→ **Exercise description**: From the entries that follow, list every line in which the string "computer" appears.

→ **Available records**:
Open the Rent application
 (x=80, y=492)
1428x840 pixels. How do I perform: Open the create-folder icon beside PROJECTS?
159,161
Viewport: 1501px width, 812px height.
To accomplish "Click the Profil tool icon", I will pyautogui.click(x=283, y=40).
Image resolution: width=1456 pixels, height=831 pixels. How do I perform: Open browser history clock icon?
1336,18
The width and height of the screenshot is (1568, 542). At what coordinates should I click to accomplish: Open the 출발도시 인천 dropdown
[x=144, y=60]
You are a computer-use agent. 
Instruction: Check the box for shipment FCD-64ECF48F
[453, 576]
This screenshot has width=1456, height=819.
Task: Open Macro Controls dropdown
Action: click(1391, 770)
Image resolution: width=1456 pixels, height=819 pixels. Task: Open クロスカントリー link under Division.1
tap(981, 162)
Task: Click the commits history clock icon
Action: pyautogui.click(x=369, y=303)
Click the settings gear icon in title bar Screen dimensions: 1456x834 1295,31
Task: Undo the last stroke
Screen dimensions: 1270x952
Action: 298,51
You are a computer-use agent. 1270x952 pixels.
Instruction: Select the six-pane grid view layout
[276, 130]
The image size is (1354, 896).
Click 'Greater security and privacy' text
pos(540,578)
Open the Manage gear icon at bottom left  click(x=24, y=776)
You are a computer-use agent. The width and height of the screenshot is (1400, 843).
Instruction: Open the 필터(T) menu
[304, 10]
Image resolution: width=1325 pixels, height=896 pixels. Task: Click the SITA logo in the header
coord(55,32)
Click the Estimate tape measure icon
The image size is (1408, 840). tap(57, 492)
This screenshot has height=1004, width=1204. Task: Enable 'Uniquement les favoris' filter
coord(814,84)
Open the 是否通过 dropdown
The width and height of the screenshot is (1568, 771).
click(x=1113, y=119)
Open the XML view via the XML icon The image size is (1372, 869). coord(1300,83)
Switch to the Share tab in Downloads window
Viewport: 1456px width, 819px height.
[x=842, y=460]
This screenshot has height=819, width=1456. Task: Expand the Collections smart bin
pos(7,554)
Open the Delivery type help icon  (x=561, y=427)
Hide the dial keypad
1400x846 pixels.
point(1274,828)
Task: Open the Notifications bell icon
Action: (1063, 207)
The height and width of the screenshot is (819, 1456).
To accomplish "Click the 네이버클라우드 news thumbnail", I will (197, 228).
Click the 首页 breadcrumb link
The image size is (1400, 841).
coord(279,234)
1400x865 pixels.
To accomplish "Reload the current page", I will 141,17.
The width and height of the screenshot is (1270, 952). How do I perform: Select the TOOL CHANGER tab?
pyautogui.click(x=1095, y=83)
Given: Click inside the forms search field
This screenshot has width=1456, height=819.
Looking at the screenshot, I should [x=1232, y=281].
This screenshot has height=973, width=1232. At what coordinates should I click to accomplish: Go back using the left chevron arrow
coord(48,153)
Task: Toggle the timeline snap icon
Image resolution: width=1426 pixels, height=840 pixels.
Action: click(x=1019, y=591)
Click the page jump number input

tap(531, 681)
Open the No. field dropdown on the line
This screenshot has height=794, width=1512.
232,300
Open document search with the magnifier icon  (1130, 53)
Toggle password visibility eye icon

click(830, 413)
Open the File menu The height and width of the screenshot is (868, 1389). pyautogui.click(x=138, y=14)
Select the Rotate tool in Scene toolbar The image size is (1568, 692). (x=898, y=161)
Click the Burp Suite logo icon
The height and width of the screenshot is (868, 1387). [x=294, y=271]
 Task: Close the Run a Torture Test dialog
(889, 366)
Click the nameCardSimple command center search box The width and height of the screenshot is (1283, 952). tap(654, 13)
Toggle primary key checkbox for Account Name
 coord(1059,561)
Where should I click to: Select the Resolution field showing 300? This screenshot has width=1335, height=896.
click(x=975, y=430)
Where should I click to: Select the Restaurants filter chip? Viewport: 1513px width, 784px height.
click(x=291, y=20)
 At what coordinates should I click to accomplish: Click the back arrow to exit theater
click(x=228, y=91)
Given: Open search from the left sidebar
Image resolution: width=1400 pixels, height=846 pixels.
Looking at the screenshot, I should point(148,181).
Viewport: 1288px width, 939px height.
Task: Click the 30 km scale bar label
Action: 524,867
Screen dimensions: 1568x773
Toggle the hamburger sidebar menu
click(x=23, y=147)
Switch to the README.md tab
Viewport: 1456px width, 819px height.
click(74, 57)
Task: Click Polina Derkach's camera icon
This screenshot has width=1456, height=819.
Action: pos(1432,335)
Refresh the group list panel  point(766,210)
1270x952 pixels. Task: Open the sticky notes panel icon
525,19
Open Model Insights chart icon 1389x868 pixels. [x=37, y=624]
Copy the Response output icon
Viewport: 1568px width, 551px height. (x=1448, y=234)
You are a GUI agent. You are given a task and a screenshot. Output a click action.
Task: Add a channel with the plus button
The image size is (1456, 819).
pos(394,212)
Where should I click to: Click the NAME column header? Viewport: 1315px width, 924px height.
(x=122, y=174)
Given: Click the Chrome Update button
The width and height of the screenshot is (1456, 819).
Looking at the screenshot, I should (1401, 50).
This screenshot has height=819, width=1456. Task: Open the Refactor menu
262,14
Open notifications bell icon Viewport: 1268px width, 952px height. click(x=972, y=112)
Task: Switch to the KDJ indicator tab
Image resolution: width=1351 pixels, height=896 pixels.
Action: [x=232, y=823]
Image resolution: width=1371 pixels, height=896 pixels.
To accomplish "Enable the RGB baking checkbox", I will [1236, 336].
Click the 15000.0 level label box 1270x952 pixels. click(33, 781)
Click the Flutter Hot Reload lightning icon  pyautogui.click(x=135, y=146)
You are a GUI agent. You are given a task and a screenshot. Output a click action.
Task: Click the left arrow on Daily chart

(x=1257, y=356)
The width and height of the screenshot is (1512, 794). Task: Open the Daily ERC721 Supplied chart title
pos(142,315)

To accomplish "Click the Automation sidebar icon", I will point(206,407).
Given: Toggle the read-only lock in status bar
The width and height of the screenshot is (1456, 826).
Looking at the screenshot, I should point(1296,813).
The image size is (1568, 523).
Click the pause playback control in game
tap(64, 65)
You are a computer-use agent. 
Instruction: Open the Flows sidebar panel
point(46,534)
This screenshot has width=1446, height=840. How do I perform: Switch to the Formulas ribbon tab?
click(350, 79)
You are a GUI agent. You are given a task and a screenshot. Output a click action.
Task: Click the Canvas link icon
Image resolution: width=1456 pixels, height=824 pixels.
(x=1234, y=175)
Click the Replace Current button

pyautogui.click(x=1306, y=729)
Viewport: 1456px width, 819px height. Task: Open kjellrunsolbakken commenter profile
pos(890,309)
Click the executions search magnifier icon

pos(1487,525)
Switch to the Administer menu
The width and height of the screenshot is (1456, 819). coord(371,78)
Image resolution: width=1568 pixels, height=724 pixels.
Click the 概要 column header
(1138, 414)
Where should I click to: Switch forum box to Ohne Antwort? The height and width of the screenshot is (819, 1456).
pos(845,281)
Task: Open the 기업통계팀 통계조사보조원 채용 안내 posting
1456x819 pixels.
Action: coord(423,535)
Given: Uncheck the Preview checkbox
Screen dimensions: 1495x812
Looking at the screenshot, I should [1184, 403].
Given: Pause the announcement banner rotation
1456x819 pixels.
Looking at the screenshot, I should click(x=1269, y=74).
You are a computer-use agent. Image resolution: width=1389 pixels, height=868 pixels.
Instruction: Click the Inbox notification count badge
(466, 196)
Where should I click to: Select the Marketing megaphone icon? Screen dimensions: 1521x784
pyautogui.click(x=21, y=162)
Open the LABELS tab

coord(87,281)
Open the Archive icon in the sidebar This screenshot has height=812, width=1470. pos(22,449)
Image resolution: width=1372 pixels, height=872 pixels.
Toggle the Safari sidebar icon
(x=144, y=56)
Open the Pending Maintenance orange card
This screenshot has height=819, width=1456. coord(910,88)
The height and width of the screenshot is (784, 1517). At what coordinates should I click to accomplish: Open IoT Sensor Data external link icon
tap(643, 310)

→ **Problem solution**:
You are a computer-use agent. 
You are a computer-use agent. 1270x952 pixels.
You are a computer-use agent. The width and height of the screenshot is (1400, 843).
You are a computer-use agent. 
You are a computer-use agent. Image resolution: width=1389 pixels, height=868 pixels.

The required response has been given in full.